• **TEXT TO READ**
# Another newbie



## drhawk (Nov 28, 2009)

Hi all
I am based in Uk and currently considering a SA investment, with a view to emmigrating to SA in few years. Can people please advise on banking and money transfer. My accountant suggests using a UK bank with a branch in SA - if this is wise what are my options ? Barclays ? others. As far as money transfer is concerned does FOREX offer best deal, or are their better options.

Could some one also please explain work options and controls in SA. As a UK vet, would I be able to work in SA if I wanted to. 

Many thanks in advance.

Drhawk


----------



## Halo (May 8, 2008)

drhawk said:


> Hi all
> I am based in Uk and currently considering a SA investment, with a view to emmigrating to SA in few years. Can people please advise on banking and money transfer. My accountant suggests using a UK bank with a branch in SA - if this is wise what are my options ? Barclays ? others. As far as money transfer is concerned does FOREX offer best deal, or are their better options.
> 
> Could some one also please explain work options and controls in SA. As a UK vet, would I be able to work in SA if I wanted to.
> ...

• **EXERCISE TASK**
In the forum thread, what does the poster's accountant suggest for banking?

• **DATASET SECTION**
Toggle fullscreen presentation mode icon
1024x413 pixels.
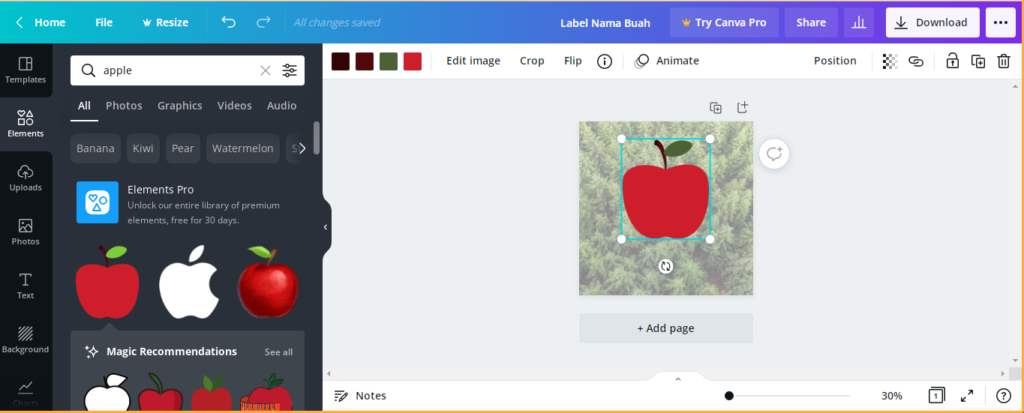click(x=967, y=396)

• **RESULT FOR THIS TASK**
Using a UK bank with a branch in SA.